• _PROBLEM DETAILS_
Return the data. Every word must match.

• _MATERIAL FOR THIS TASK_
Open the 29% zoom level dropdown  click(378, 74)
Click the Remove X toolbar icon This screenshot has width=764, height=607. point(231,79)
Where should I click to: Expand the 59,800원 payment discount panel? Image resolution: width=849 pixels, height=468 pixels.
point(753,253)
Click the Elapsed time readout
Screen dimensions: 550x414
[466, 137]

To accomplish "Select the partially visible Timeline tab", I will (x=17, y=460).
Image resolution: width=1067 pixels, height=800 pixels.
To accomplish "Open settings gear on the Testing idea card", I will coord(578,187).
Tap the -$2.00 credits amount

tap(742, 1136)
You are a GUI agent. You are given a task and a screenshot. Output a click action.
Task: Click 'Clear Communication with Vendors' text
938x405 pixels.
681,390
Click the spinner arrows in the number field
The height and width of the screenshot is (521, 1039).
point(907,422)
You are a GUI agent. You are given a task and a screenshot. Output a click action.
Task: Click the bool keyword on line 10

• _REPLY TO THE EXERCISE_
Open the 29% zoom level dropdown  click(378, 74)
Click the Remove X toolbar icon This screenshot has width=764, height=607. point(231,79)
Where should I click to: Expand the 59,800원 payment discount panel? Image resolution: width=849 pixels, height=468 pixels.
point(753,253)
Click the Elapsed time readout
Screen dimensions: 550x414
[466, 137]

To accomplish "Select the partially visible Timeline tab", I will (x=17, y=460).
Image resolution: width=1067 pixels, height=800 pixels.
To accomplish "Open settings gear on the Testing idea card", I will coord(578,187).
Tap the -$2.00 credits amount

tap(742, 1136)
You are a GUI agent. You are given a task and a screenshot. Output a click action.
Task: Click 'Clear Communication with Vendors' text
938x405 pixels.
681,390
Click the spinner arrows in the number field
The height and width of the screenshot is (521, 1039).
point(907,422)
You are a GUI agent. You are given a task and a screenshot. Output a click action.
Task: Click the bool keyword on line 10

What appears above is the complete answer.